Author's note: This article was written as an assignment for DEA2510: History of Design Futures, a class taught by Chad Randl for the College of Human Ecology at Cornell University. This makes it a little more constrained to the deliverables of a prompt as opposed to natural paths of inquiry. It seeks to reflect on an innovation of a predictive nature presented between 1985 and 2005 and trace the development following that prediction to the present, in this case tracing Michael Naimark's 1984 “Spatial Correspondence in Motion Picture Display”. The subject of spatial augmented reality is a hot topic within contemporary themed entertainment, and as such I felt it is worth including on this site.
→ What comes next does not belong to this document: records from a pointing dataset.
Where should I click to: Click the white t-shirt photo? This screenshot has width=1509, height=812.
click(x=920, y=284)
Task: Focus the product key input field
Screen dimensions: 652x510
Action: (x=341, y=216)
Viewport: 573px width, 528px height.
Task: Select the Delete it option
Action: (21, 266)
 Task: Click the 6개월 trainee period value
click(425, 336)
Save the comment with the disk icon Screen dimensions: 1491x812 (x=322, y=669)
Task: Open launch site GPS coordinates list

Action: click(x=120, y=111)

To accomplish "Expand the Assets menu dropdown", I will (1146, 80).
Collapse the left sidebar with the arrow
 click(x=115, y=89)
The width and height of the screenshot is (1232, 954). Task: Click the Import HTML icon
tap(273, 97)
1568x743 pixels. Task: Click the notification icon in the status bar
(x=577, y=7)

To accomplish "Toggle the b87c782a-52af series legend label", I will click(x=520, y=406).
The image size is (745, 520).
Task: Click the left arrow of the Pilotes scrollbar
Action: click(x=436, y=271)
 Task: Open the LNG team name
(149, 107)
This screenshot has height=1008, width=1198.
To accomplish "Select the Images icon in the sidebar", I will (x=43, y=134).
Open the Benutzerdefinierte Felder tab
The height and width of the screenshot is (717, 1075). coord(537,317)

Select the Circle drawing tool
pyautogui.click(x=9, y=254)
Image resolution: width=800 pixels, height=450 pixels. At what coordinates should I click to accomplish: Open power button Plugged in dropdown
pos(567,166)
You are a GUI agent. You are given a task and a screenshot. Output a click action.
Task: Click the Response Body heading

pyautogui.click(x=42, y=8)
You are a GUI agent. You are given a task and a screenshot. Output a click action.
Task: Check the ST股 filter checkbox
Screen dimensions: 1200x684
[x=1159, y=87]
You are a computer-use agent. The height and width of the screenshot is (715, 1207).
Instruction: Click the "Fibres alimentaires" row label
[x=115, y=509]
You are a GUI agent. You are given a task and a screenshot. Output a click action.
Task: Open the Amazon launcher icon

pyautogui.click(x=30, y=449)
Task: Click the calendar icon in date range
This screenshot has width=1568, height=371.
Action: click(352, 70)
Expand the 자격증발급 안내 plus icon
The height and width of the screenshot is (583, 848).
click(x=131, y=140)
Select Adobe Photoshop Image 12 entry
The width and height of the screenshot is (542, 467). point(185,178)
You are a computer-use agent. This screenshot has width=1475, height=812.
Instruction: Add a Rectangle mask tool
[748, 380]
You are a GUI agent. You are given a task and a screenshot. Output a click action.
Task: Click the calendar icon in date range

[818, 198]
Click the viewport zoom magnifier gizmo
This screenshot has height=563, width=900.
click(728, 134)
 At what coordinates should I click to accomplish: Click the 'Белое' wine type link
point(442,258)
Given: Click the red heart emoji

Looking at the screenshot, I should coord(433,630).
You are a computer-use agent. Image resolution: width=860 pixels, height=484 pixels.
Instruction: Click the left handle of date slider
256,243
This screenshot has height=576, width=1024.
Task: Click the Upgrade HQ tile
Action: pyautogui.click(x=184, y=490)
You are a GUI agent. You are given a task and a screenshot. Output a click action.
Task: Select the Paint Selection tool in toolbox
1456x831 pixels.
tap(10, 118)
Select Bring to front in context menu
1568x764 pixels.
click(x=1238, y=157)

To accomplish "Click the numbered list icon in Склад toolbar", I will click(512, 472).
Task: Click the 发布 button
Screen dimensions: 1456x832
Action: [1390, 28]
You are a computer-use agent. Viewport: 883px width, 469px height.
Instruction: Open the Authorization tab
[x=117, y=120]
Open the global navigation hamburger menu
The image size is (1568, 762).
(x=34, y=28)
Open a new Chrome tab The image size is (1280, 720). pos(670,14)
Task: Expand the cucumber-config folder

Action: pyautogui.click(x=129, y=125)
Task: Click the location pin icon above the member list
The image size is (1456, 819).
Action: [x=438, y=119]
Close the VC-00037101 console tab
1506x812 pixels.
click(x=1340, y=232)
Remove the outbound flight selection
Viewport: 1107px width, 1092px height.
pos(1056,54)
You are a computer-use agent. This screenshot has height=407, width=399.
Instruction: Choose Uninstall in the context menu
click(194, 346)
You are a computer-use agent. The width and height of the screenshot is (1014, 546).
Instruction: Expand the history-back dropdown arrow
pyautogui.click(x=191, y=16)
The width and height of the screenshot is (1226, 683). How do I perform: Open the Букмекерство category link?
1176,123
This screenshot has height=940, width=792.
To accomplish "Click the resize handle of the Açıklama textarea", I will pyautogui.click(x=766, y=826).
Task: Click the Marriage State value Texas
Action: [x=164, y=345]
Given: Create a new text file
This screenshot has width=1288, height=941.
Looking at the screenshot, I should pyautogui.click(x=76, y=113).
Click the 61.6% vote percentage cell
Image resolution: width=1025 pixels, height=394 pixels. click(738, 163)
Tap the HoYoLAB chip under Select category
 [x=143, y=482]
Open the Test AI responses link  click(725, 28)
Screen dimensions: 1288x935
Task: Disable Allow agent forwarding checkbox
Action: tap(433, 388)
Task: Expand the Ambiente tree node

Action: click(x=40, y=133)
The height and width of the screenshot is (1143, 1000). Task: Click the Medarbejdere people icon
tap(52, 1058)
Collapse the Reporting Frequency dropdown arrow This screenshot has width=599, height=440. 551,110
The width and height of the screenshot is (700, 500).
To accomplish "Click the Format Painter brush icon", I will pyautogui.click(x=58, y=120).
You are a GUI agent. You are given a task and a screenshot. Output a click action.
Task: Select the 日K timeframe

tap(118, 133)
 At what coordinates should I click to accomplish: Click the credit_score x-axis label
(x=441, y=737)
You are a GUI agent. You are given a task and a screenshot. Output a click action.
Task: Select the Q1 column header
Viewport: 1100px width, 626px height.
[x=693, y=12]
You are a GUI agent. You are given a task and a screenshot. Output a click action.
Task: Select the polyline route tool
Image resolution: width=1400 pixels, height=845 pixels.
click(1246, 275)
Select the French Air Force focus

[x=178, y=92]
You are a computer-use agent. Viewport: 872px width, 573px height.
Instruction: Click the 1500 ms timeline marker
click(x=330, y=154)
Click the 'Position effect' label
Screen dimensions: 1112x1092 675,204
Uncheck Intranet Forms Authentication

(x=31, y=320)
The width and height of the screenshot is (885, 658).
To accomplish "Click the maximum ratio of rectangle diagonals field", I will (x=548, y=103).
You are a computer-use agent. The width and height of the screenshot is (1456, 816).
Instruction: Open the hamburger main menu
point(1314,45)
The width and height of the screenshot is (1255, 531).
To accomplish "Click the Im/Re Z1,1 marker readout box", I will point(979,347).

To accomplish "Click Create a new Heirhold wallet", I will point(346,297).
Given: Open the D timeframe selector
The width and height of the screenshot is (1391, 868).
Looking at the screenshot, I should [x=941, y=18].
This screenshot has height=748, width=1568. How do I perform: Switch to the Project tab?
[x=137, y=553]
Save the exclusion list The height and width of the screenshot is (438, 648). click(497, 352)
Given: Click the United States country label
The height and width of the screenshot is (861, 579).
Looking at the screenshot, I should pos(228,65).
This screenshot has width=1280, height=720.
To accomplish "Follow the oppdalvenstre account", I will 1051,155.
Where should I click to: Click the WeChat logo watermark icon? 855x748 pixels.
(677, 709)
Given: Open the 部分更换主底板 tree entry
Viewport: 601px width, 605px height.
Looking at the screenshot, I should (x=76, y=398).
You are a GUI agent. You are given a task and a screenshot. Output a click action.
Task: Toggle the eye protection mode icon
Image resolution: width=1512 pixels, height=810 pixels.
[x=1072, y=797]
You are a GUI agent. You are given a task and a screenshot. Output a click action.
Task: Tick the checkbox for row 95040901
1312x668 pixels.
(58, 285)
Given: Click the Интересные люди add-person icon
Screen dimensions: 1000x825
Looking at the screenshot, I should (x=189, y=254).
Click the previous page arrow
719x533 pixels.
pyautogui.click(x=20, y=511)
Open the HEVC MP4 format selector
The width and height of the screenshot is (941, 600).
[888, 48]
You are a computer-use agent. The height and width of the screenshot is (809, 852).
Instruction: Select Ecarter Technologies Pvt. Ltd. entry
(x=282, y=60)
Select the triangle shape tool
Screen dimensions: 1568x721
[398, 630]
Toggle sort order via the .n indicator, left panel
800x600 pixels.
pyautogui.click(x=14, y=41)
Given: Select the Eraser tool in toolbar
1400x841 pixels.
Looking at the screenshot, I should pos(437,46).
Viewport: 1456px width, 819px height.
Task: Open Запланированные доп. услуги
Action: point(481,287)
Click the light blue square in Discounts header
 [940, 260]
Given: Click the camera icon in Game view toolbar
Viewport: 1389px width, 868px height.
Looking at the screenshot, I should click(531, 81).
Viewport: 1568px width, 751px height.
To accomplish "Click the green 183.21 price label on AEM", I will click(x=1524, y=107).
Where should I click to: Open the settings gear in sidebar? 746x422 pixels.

I do not claim for this history to be comprehensive, rather I find that its value is in its focus on the trajectory of Naimark's ideas, specifically.
Spatial augmented
reality, more commonly known by its commercial name “projection mapping”, is
the practice of integrating synthetic information onto the real environment,
generally through film or video projection onto complex surfaces (Bimber and
Raskar, 2005). The technology is the product of an intersection of the larger
histories of film projection and virtual reality but has split to become a
separate technology in its own right (Jones, n.d.). This paper will examine the
earliest theorized example of spatial augmented reality, Michael Naimark’s
“Spatial Correspondence in Motion Picture Display”, as well as the trajectory of
the technology’s development compared to Naimark’s predictions for its future.